15:46 < mickod-2110> taht was a great presentation and a great project
15:46 < mickod-2110> bravo pavel
15:48 < dnshane> Gah, I've been outed!
15:53 < marita_RIPENCC> Vicente De Luca has begun the presentation "Detecting and Mitigating DDoS: A FastNetMon Use Case”
15:58 < dnshane> Note to future presenters: green text on white is almost impossible to see in the room.
15:58 < mino> reading these slides on these projectors is like taking an eye test 🙂
15:58 < dnshane> I'm following along with the PDF from the meeting web site.
15:58 < Azi-47720> at least I now know I'm not colourblind
15:59 < brian-1213> dnshane: I was just about to say.

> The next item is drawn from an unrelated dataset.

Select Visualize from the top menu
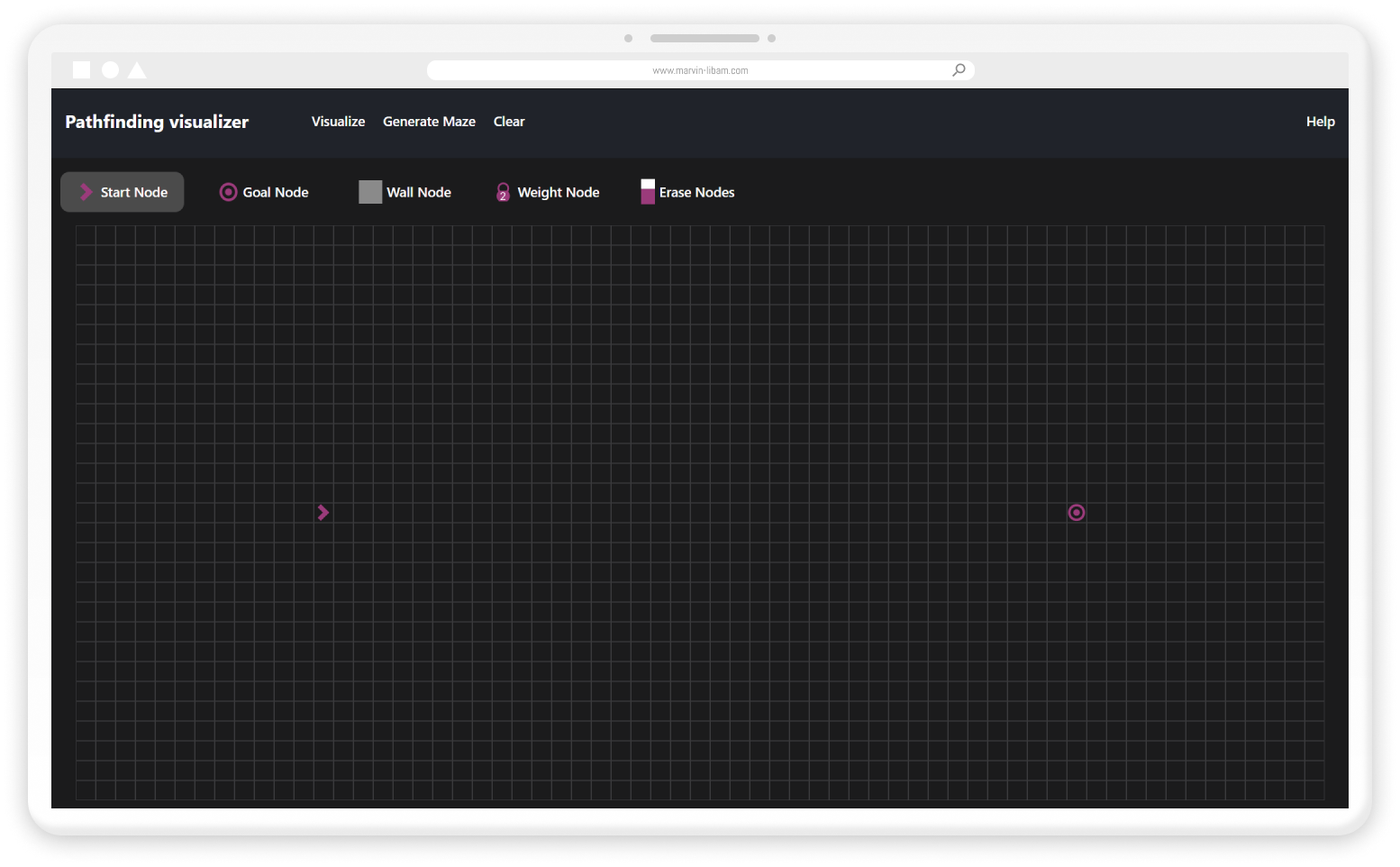 coord(338,121)
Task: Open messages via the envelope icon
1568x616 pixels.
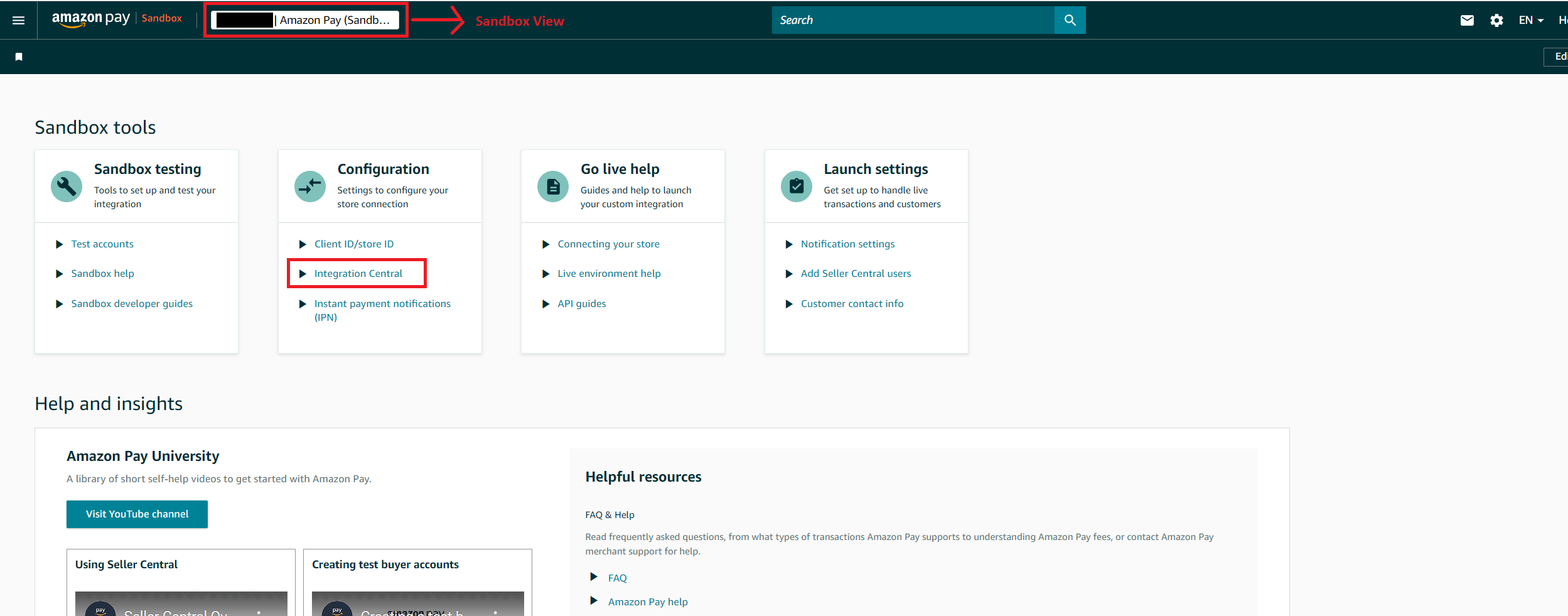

It's rather tricksy.
15:59 < mino> @Azi-47720 lol
16:03 < marita_RIPENCC> Vicente De Luca has asked for questions.
16:05 < marita_RIPENCC> The presentation has ended.
16:05 < marita_RIPENCC> Thomas Weible has begun the presentation “The 101 of 100G Interoperability”
16:13 < marita_RIPENCC> Thomas Weible has asked for questions.
16:14 < marita_RIPENCC> The presentation has ended.
16:16 < marita_RIPENCC> Thank you Brian. 🙂
16:16 < marita_RIPENCC> This session has now ended.